[Saved entries]
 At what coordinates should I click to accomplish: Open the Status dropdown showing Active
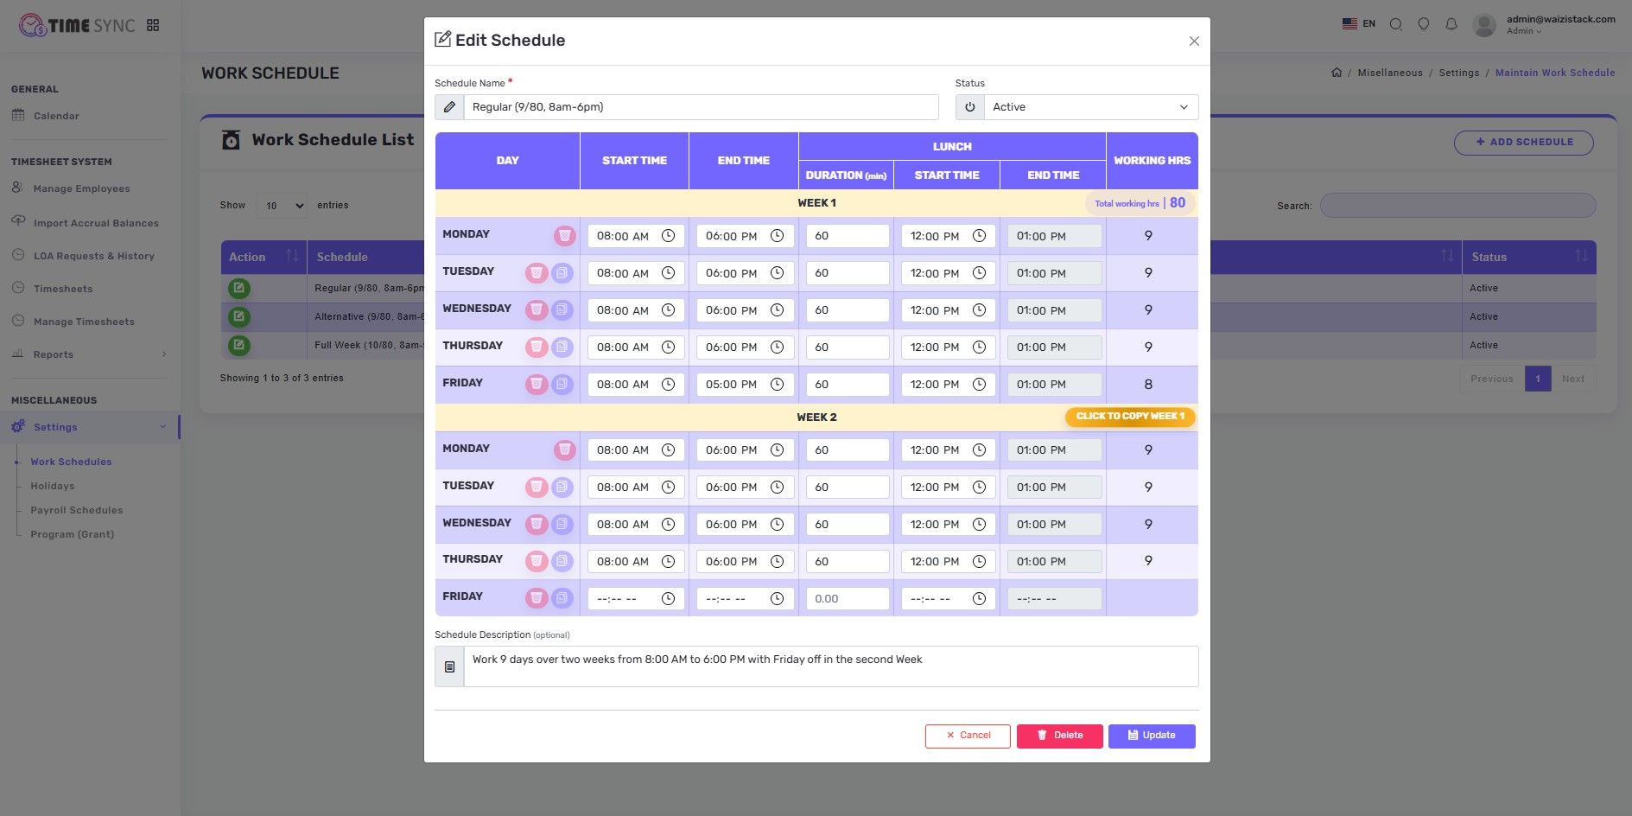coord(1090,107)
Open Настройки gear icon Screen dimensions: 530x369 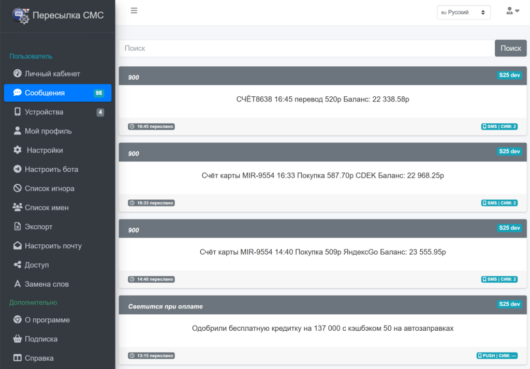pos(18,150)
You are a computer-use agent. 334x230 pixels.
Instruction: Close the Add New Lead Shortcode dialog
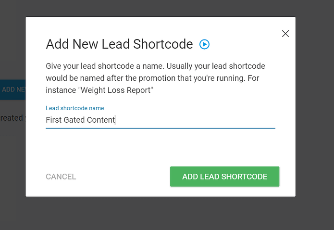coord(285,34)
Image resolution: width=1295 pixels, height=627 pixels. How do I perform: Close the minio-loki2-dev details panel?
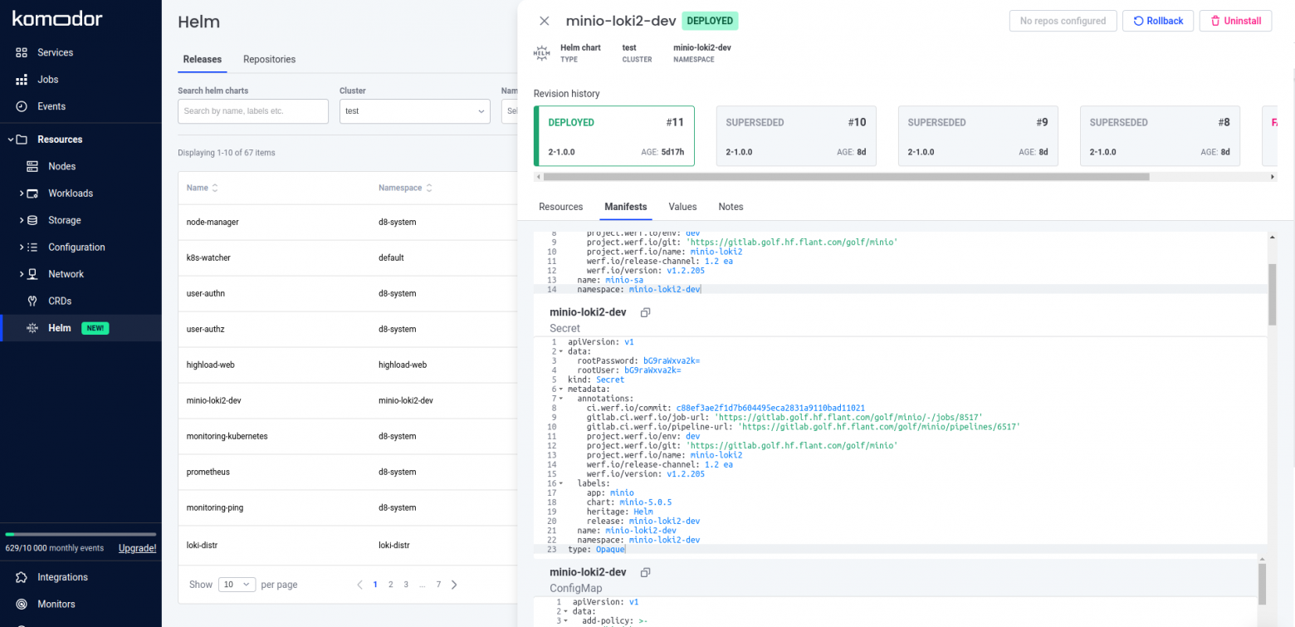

▸ **Task prompt**: Every line that contains the string "pixels" should be copied from the entries.

▸ **Answer to this task**:
You are a computer-use agent. 334x230 pixels.
Image resolution: width=1295 pixels, height=627 pixels. How do I perform: Close the minio-loki2-dev details panel?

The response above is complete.